= Newcastle upon Tyne Trades Union Council =

Trades council in Newcastle upon Tyne

The Newcastle upon Tyne Trades Union Council is a trades council bringing together trade unionists in Newcastle upon Tyne, in northern England.

==History==
The council was founded on 18 January 1873 at the Flying Horse Inn on Groat Market, as the Newcastle Gateshead and District Trades and Labour Council. It hosted the Trades Union Congress (TUC) in 1876 at the Newcastle Mechanics' Institute, with John C. Laird, trades council president, serving as president of the congress. In 1883, the council sponsored Laird as a candidate for Newcastle Town Council, the first worker to stand, and he was elected, in Elswick.

The trades council's activities during the 1880s remain obscure, but in 1890 it organised the city's first May Day celebration. That year, it revised its rules, this version still existing. In 1891, it again hosted the TUC in the city.

During the 1926 UK general strike, the trades council helped co-ordinate workers in the city, as part of the Northumberland and Durham General Council Joint Strike Committee.

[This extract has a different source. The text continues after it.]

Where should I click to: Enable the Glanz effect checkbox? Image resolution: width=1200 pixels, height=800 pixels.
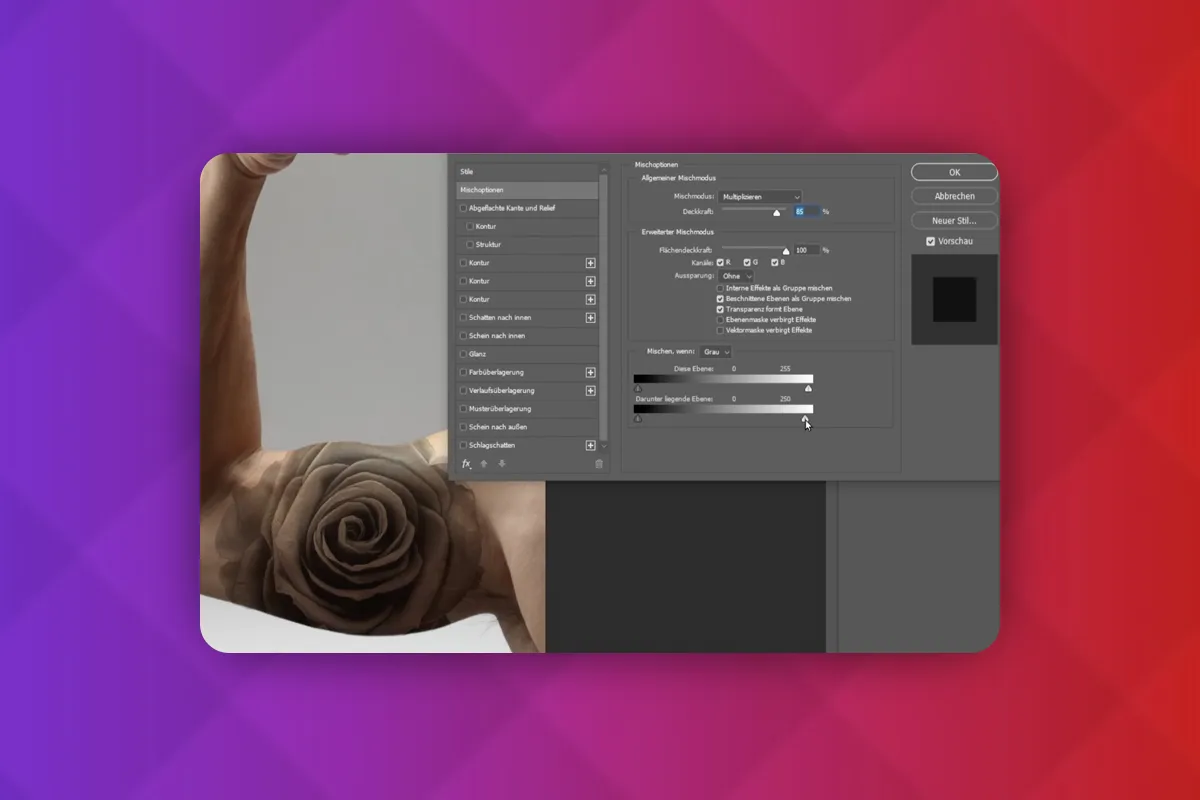463,354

In the 1970s, the council set up the UK's first Centre Against Unemployment, this example leading to the establishment of a national network. In 1986, it moved into a building on Cloth Market, which also became the council's first ever dedicated headquarters.

==Leadership==
===Presidents===
1873: Gibson (Patternmakers)
1870s: John Crawford Laird (Tailors)

1930s: Thomas Aisbitt
1935: Ernest Fernyhough (NUDAW)
Dave Atkinson (UPW)
1970s: G. Laraman
1980s: Ken Ternant
1986: Ron Taylor (NATFHE)
1988: Tommy Gardner (EETPU)
1989: Berit McFadden (NUT)
1989: Martin Spence (BECTU)
1992: Maureen Foster and Margaret Sharkey (MSF)
1995: Maureen Foster (MSF)
1997: Martin Levy (UCU)

===General Secretaries===
1873: G. Atkinson

1890s: T. Wilkinson

1940s: W. E. Myatt

1980s: Colin Randall
1986: Steve Manchee (NALGO)
1990: Ken Turnett (MSF)
1991: Peter Burnett (MSF)
1992: Martin Spence (BECTU)
1994: Jimmy Barnes (GPMU)
1995: Norman Anderson (Unison)
1996: Ron Taylor (NATFHE)
1997: Maureen Foster (MSF)
1998: Joe Scurfield (Equity)
2000: Peter Burnett (MSF)
2003: Jim Sipkin (Unite)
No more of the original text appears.